**WORK REQUEST:** Exact duplicates of the lines from the top of the data through the line containing "Archives (106, 175)" are needed, with every picture left out.

(Dataset entries)
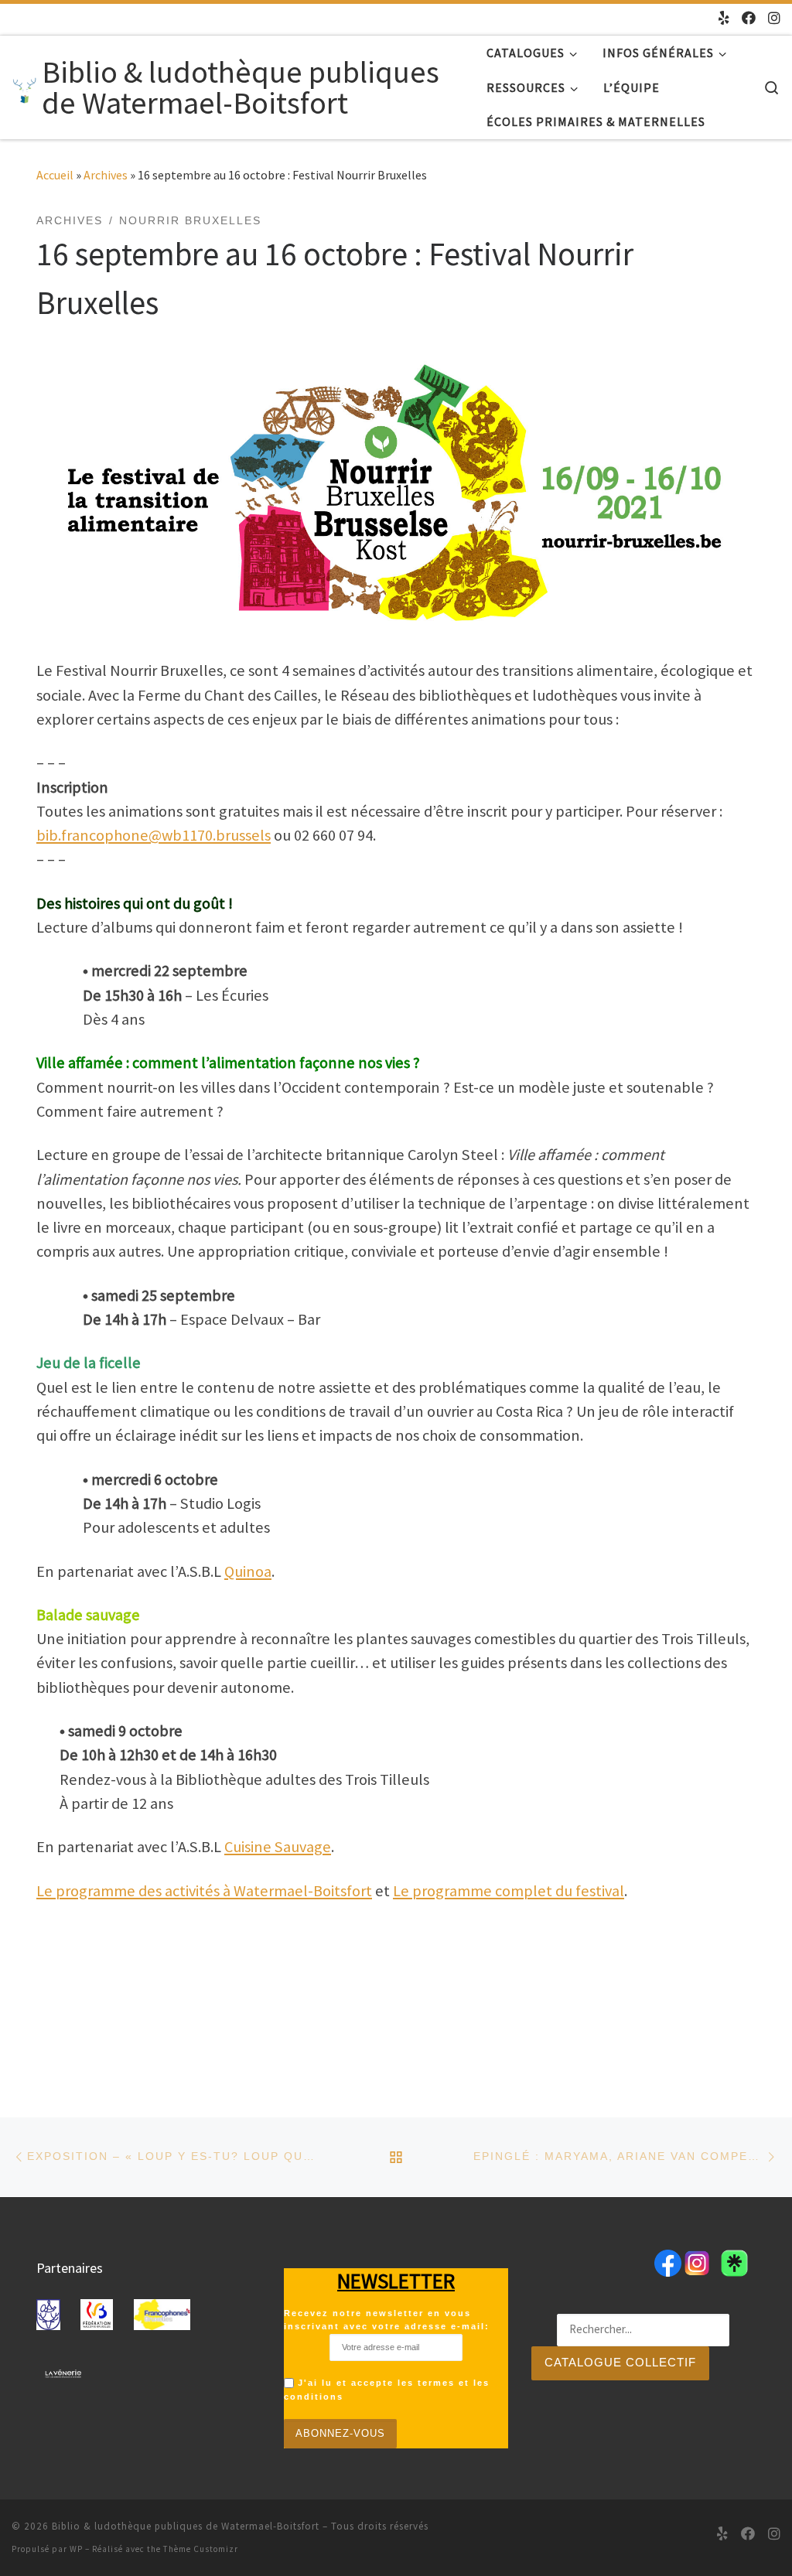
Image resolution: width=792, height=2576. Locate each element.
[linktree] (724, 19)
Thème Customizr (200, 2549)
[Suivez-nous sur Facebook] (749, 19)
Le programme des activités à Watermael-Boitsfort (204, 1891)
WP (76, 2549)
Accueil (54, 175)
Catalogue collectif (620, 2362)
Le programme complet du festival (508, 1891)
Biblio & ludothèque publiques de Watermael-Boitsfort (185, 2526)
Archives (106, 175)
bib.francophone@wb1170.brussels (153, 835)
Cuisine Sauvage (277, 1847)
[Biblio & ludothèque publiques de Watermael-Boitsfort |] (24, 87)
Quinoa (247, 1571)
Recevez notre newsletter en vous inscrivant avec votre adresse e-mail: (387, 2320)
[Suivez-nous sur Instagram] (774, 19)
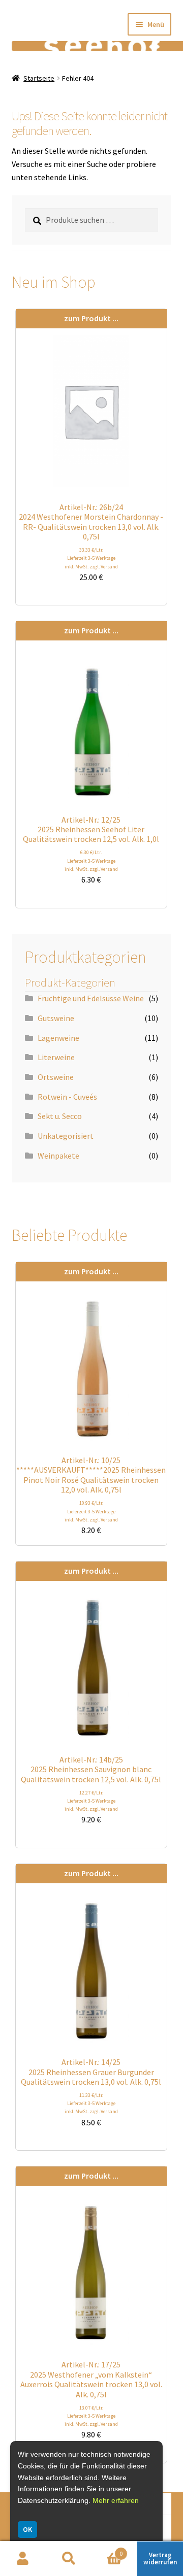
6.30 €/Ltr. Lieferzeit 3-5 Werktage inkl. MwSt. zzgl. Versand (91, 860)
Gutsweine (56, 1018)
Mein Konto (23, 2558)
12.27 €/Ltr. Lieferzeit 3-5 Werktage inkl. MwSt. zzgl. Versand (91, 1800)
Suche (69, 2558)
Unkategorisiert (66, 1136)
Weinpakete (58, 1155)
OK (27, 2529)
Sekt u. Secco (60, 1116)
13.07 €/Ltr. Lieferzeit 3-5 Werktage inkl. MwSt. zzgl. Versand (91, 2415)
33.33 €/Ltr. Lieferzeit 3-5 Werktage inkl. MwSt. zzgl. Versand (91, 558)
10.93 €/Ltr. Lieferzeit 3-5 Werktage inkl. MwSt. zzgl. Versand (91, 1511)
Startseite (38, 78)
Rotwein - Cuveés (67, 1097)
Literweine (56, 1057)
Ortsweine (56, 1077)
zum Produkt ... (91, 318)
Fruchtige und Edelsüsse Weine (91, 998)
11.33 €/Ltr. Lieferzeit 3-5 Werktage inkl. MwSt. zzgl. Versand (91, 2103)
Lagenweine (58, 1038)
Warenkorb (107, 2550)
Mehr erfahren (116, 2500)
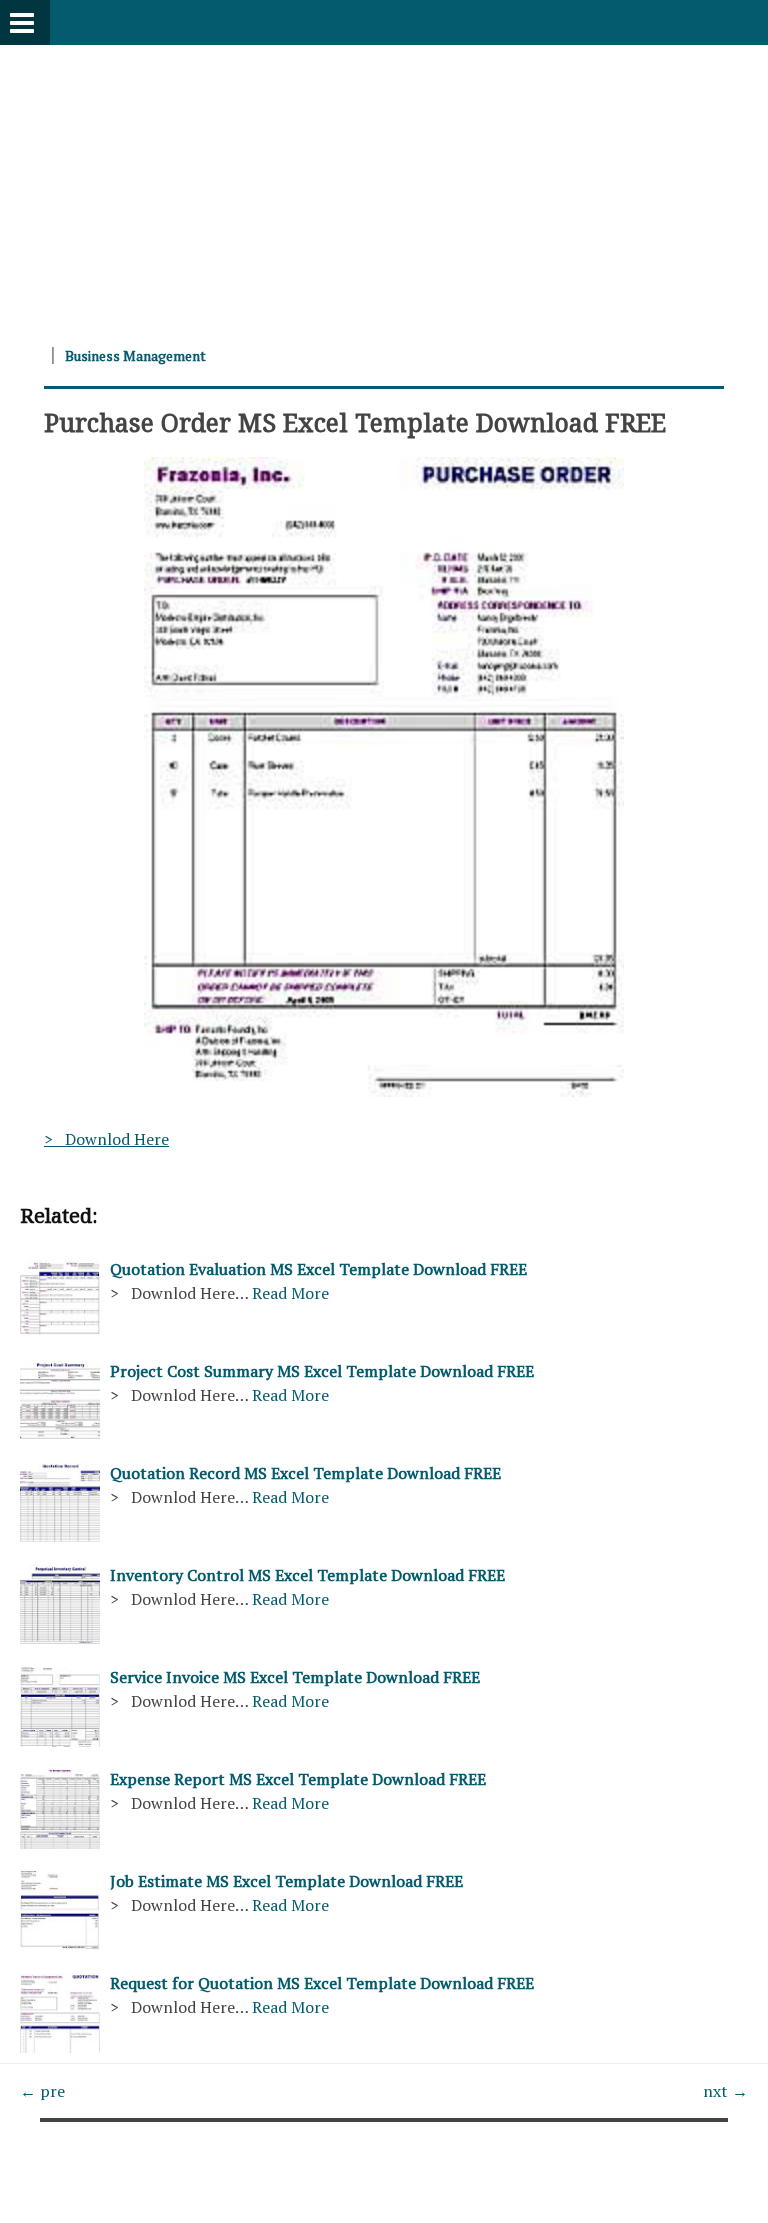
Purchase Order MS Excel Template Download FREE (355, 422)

**EXERCISE RESPONSE:**
Image resolution: width=792, height=2576. Locate each element.
[linktree] (724, 19)
Thème Customizr (200, 2549)
[Suivez-nous sur Facebook] (749, 19)
Le programme des activités à Watermael-Boitsfort (204, 1891)
WP (76, 2549)
Accueil (54, 175)
Catalogue collectif (620, 2362)
Le programme complet du festival (508, 1891)
Biblio & ludothèque publiques de Watermael-Boitsfort (185, 2526)
Archives (106, 175)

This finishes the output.